Prof. Berger has received a McKnight Foundation Scholar Award, twice received an NIMH Research Scientist Development Award, and was elected a Fellow of the American Association for the Advancement of Science. While at USC, he has received an NIMH Senior Scientist Award, was given the Lockheed Senior Research Award in 1997, was elected a Fellow of the American Institute for Medical and Biological Engineering in 1998, received a Person of the Year “Impact Award” by the AARP in 2004 for his work on neural prostheses, was a National Academy of Sciences International Scientist Lecturer in 2003, and an IEEE Distinguished Lecturer in 2004–2005. He received a “Great Minds, Great Ideas” award from the *EE Times* in 2005, and in 2006 was awarded USC’s Associates Award for Creativity in Research and Scholarship.

**Dong Song** (Member, IEEE) received the B.S. degree in biophysics from the University of Science and Technology of China, Hefei, in 1994 and the Ph.D. degree in biomedical engineering from the University of Southern California (USC), Los Angeles, in 2003.

From 2004 to 2006, he worked as a Postdoctoral Research Associate at the Center for Neural Engineering at USC. He is currently a Research Assistant Professor at the Department of Biomedical Engineering at USC. His main research interests include nonlinear systems analysis of nervous system, cortical neural prosthesis, electro-physiology of hippocampus, long-term and short-term synaptic plasticity, and the development of modeling methods incorporating both parametric and nonparametric modeling techniques.

Prof. Song is a member of Biomedical Engineering Society, American Statistical Association, and Society for Neuroscience.

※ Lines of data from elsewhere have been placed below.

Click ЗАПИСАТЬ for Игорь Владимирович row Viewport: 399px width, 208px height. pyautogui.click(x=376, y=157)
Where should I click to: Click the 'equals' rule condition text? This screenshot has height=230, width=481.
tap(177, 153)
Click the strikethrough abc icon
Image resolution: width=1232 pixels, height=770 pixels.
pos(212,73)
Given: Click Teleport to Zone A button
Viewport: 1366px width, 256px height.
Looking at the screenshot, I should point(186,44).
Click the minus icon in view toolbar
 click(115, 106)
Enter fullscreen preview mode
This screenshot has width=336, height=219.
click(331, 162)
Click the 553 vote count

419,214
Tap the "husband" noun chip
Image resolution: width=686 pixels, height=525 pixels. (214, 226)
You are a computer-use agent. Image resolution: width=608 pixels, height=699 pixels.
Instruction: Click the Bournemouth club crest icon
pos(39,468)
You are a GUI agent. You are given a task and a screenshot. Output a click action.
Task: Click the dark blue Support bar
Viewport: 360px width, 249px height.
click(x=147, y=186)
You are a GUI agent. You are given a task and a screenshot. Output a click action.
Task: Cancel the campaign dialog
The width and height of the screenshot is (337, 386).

**Rosa H. M. Chan** (Student Member, IEEE) received the B.Eng degree in automation and computer-aided engineering from the Chinese University of Hong Kong (CUHK), Hong Kong, in 2003. She is currently working toward the Ph.D. degree in the Department of Biomedical Engineering of University of Southern California.

Her research interest is in the development of cortical neural prosthesis.

Ms. Chan was awarded both the Croucher Scholarship and the Sir Edward Youde Memorial Fellowship for overseas study.

**Vasilis Z. Marmarelis** (Fellow, IEEE) was born in Mytiline, Greece, on November 16, 1949. He received the Diploma degree in electrical engineering and mechanical engineering from the National Technical University of Athens in 1972 and the M.S. and Ph.D. degrees in engineering science (information science and bioinformation systems) from the California Institute of Technology, Pasadena, in 1973 and 1976, respectively.

After two years of postdoctoral work at the California Institute of Technology, he joined the faculty of Biomedical and Electrical Engineering at the University of Southern California, Los Angeles, where he is currently Professor and Director of the Biomedical Simulations Resource, a research center funded by the National Institutes of Health since 1985 and dedicated to modeling/simulation studies of biomedical systems. He served as Chairman of the Biomedical Engineering Department from 1990 to 1996. He is coauthor of the book *Analysis of Physiological System: The White Noise Approach* (New York: Plenum, 1978; Russian translation: Moscow, Mir Press, 1981; Chinese translation: Academy of Sciences Press, Beijing, 1990), editor of three research volumes on *Advanced Methods of Physiological System Modeling* (Plenum, 1987, 1989, 1994) and author of a monograph on *Nonlinear Dynamic Modeling of Physiological Systems* (IEEE Press & Wiley Interscience, 2004). He has published more than 100 papers and book chapters in the areas of system modeling and signal analysis. His main research interests are in the areas of nonlinear and nonstationary system identification and modeling, with applications to biology and medicine. Other interests include spatiotemporal and multi-input/multioutput modeling of nonlinear systems, with applications to neural information processing, closed-loop system modeling, and high-resolution 3–D ultrasonic imaging and tissue classification.

Prof. Marmarelis is a fellow of the American Institute for Medical and Biological Engineering.